Among the records, how many lines carry the string "menu"? Give that number with nothing added.

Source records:
--

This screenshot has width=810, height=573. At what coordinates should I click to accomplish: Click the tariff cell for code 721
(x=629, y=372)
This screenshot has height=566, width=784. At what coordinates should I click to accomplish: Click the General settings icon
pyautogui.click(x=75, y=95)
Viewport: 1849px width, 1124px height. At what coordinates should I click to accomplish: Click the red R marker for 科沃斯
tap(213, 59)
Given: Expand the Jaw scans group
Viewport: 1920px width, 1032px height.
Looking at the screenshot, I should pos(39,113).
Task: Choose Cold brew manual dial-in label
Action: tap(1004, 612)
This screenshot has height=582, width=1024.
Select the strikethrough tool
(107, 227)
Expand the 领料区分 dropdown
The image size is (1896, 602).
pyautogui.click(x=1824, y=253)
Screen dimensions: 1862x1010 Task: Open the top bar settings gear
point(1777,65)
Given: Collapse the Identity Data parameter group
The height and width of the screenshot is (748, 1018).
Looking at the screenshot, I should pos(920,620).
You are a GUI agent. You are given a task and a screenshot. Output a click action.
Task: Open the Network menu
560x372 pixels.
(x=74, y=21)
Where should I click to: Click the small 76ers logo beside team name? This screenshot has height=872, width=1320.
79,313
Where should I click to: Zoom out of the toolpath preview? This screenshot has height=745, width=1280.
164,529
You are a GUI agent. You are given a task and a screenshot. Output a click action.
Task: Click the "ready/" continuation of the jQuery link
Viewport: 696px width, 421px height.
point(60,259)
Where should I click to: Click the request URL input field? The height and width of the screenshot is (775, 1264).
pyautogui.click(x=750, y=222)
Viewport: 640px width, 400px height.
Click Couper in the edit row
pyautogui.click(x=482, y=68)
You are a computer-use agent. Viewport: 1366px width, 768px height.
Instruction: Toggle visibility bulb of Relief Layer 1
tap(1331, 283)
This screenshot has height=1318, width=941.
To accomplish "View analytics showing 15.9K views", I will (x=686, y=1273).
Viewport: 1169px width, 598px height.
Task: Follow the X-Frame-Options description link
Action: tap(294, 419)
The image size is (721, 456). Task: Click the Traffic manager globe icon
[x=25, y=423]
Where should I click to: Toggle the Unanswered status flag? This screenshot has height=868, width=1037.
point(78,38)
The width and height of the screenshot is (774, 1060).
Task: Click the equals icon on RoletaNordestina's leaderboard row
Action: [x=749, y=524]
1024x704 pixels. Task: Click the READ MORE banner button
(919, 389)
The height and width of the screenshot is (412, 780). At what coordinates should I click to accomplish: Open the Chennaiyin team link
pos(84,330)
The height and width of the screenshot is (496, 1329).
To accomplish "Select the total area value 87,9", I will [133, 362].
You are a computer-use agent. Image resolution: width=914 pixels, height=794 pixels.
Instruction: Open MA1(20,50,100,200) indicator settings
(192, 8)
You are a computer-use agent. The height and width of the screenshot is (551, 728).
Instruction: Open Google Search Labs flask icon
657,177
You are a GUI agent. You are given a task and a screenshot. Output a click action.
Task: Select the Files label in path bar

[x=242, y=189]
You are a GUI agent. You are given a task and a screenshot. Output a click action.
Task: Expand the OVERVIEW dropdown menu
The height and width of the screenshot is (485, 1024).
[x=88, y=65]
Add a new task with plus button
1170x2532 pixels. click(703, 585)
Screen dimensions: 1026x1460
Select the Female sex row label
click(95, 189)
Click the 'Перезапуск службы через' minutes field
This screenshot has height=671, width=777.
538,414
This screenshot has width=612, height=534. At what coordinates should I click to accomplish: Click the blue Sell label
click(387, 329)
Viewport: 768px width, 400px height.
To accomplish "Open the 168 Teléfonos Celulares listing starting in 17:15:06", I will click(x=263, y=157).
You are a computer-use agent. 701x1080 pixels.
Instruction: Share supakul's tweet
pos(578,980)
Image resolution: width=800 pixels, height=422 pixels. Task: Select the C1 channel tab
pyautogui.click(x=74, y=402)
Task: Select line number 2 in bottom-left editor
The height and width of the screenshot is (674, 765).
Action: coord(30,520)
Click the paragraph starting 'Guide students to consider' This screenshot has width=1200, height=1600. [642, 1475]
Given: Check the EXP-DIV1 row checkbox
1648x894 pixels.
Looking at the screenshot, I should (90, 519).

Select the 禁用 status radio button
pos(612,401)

--

OUTPUT: 2